The copy must run from the line containing "You are a GUI" through the final line of the records, both included, exactly as written. It should contain no pictures.

Stored items
-*-*-

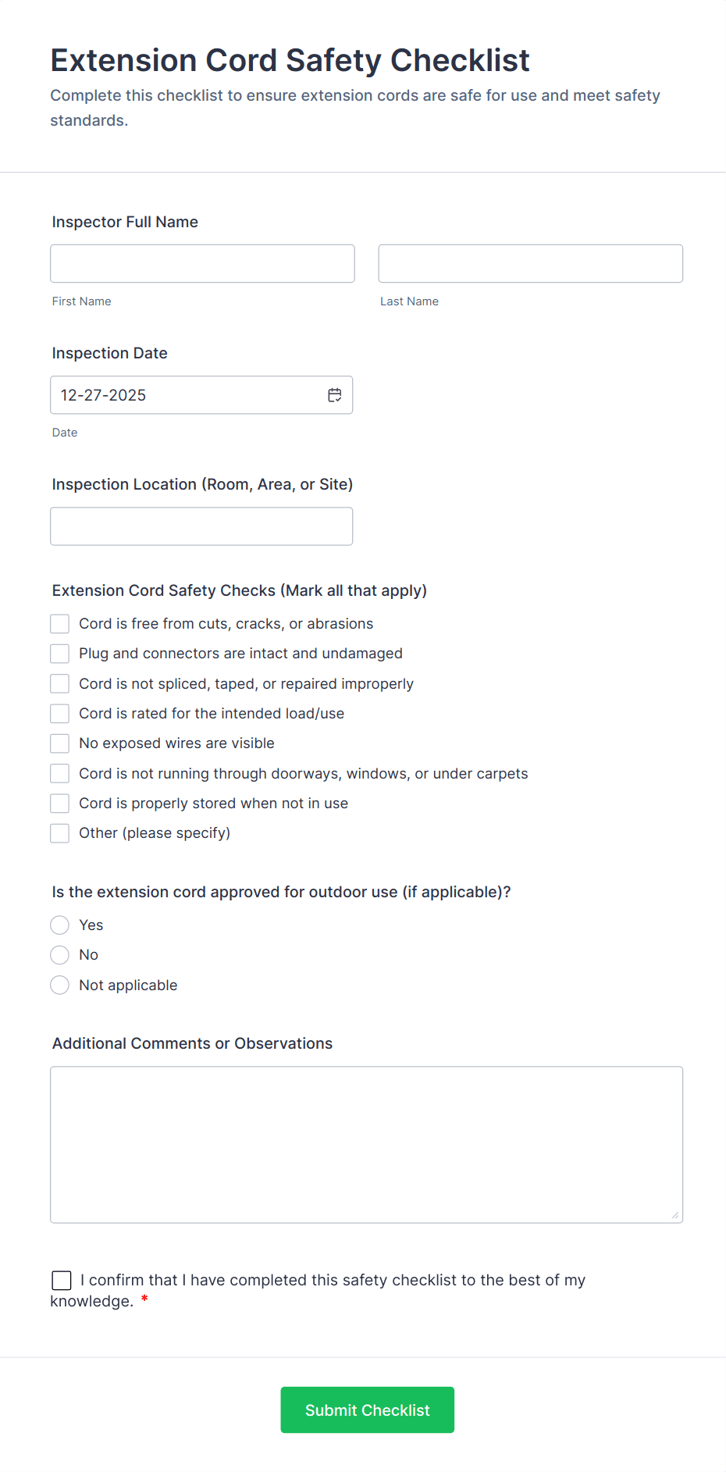
Task: Check the confirmation checkbox for checklist completion
Action: coord(62,1281)
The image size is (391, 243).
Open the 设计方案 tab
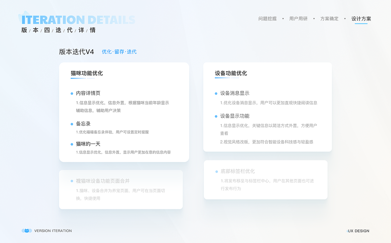point(361,19)
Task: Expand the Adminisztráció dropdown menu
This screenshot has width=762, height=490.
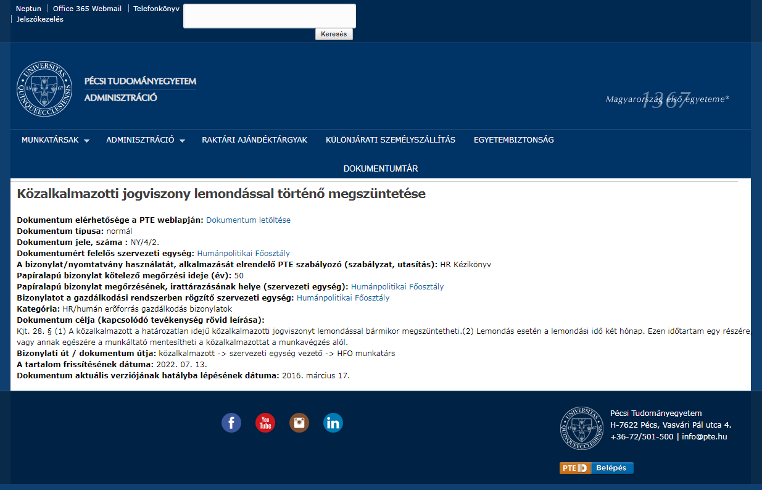Action: click(x=145, y=140)
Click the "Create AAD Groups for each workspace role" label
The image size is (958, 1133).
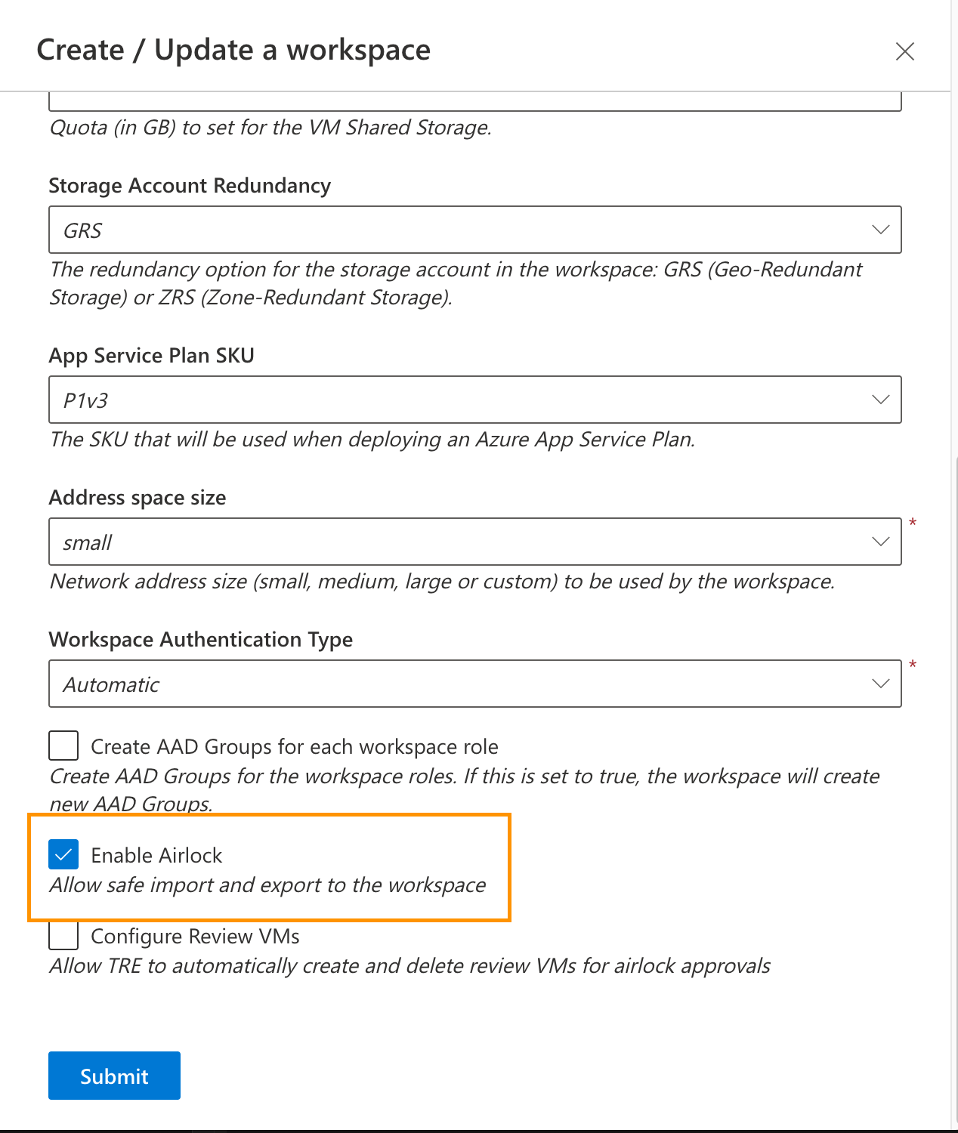click(x=294, y=747)
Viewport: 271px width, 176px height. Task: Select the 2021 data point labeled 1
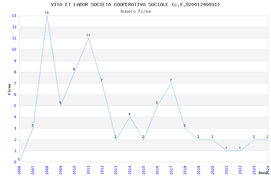point(226,151)
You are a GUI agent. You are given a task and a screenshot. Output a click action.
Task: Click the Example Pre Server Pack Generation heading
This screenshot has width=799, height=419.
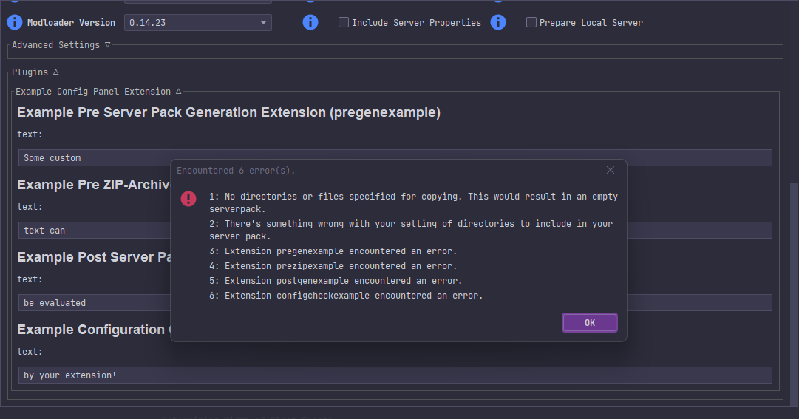click(x=228, y=112)
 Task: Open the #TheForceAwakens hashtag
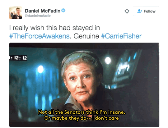pos(40,36)
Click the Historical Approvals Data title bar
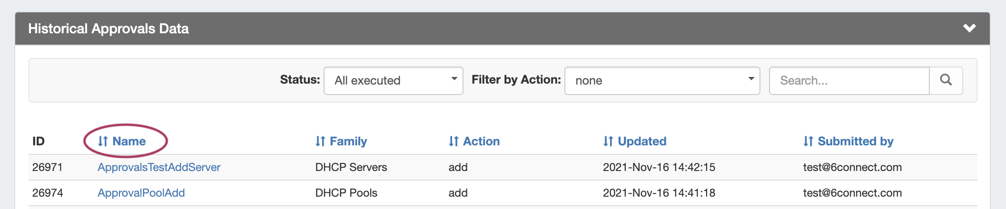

-*-*-

▶ **Task response**
You are a GUI agent. You are given a task and a screenshot. Output a click action.
Task: Click the Example Pre Server Pack Generation heading
This screenshot has width=799, height=419.
click(x=228, y=112)
 Task: Open the #TheForceAwakens hashtag
pos(40,36)
Click the Historical Approvals Data title bar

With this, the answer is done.